__DESCRIPTION OF THE TASK__. Transcribe every record exactly.

════

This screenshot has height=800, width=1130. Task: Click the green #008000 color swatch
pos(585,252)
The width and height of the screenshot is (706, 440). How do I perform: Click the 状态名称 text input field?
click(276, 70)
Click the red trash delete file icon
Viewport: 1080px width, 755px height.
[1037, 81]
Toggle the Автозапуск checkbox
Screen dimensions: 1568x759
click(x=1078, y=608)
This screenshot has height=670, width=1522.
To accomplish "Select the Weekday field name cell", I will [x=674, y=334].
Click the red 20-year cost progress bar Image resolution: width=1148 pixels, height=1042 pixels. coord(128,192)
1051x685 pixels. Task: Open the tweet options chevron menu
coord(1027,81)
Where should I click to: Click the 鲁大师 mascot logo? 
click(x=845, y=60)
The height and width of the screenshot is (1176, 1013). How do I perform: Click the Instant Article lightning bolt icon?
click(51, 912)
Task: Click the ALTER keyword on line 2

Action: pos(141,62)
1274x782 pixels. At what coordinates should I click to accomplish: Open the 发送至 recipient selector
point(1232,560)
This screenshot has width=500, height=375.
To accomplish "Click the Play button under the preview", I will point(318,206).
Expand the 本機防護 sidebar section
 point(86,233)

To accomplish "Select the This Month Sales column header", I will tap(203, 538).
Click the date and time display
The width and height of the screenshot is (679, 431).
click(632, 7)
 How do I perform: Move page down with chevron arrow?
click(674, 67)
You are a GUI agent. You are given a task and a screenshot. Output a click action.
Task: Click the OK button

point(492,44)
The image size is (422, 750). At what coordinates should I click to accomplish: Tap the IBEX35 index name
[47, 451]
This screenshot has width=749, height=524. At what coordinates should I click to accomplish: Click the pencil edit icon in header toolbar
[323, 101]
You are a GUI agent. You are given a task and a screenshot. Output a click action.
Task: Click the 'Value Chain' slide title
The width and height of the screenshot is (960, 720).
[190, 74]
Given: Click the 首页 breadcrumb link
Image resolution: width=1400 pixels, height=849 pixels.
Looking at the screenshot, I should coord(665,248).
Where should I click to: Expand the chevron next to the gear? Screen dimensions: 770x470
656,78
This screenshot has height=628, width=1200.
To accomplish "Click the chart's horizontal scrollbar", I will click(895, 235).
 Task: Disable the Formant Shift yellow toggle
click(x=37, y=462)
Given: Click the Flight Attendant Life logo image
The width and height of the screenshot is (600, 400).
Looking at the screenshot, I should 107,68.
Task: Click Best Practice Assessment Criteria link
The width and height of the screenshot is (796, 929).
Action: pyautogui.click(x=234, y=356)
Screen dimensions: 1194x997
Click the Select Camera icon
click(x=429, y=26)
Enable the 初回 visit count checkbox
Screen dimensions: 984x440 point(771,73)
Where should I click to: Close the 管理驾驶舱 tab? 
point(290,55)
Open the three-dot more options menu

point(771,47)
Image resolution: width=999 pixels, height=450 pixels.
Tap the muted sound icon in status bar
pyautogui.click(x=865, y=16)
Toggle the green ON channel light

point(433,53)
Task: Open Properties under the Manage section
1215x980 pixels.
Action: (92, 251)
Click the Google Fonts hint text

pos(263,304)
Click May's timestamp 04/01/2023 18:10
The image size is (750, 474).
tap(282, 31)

════

__WRITTEN ANSWER__.
This screenshot has height=800, width=1130. Task: Click the green #008000 color swatch
pos(585,252)
The width and height of the screenshot is (706, 440). How do I perform: Click the 状态名称 text input field?
click(276, 70)
Click the red trash delete file icon
Viewport: 1080px width, 755px height.
[1037, 81]
Toggle the Автозапуск checkbox
Screen dimensions: 1568x759
click(x=1078, y=608)
This screenshot has height=670, width=1522.
To accomplish "Select the Weekday field name cell", I will [x=674, y=334].
Click the red 20-year cost progress bar Image resolution: width=1148 pixels, height=1042 pixels. coord(128,192)
1051x685 pixels. Task: Open the tweet options chevron menu
coord(1027,81)
Where should I click to: Click the 鲁大师 mascot logo? 
click(x=845, y=60)
The height and width of the screenshot is (1176, 1013). How do I perform: Click the Instant Article lightning bolt icon?
click(51, 912)
Task: Click the ALTER keyword on line 2

Action: pos(141,62)
1274x782 pixels. At what coordinates should I click to accomplish: Open the 发送至 recipient selector
point(1232,560)
This screenshot has width=500, height=375.
To accomplish "Click the Play button under the preview", I will point(318,206).
Expand the 本機防護 sidebar section
 point(86,233)

To accomplish "Select the This Month Sales column header", I will tap(203, 538).
Click the date and time display
The width and height of the screenshot is (679, 431).
click(632, 7)
 How do I perform: Move page down with chevron arrow?
click(674, 67)
You are a GUI agent. You are given a task and a screenshot. Output a click action.
Task: Click the OK button

point(492,44)
The image size is (422, 750). At what coordinates should I click to accomplish: Tap the IBEX35 index name
[47, 451]
This screenshot has width=749, height=524. At what coordinates should I click to accomplish: Click the pencil edit icon in header toolbar
[323, 101]
You are a GUI agent. You are given a task and a screenshot. Output a click action.
Task: Click the 'Value Chain' slide title
The width and height of the screenshot is (960, 720).
[190, 74]
Given: Click the 首页 breadcrumb link
Image resolution: width=1400 pixels, height=849 pixels.
Looking at the screenshot, I should coord(665,248).
Where should I click to: Expand the chevron next to the gear? Screen dimensions: 770x470
656,78
This screenshot has height=628, width=1200.
To accomplish "Click the chart's horizontal scrollbar", I will click(895, 235).
 Task: Disable the Formant Shift yellow toggle
click(x=37, y=462)
Given: Click the Flight Attendant Life logo image
The width and height of the screenshot is (600, 400).
Looking at the screenshot, I should 107,68.
Task: Click Best Practice Assessment Criteria link
The width and height of the screenshot is (796, 929).
Action: pyautogui.click(x=234, y=356)
Screen dimensions: 1194x997
Click the Select Camera icon
click(x=429, y=26)
Enable the 初回 visit count checkbox
Screen dimensions: 984x440 point(771,73)
Where should I click to: Close the 管理驾驶舱 tab? 
point(290,55)
Open the three-dot more options menu

point(771,47)
Image resolution: width=999 pixels, height=450 pixels.
Tap the muted sound icon in status bar
pyautogui.click(x=865, y=16)
Toggle the green ON channel light

point(433,53)
Task: Open Properties under the Manage section
1215x980 pixels.
Action: (92, 251)
Click the Google Fonts hint text

pos(263,304)
Click May's timestamp 04/01/2023 18:10
The image size is (750, 474).
tap(282, 31)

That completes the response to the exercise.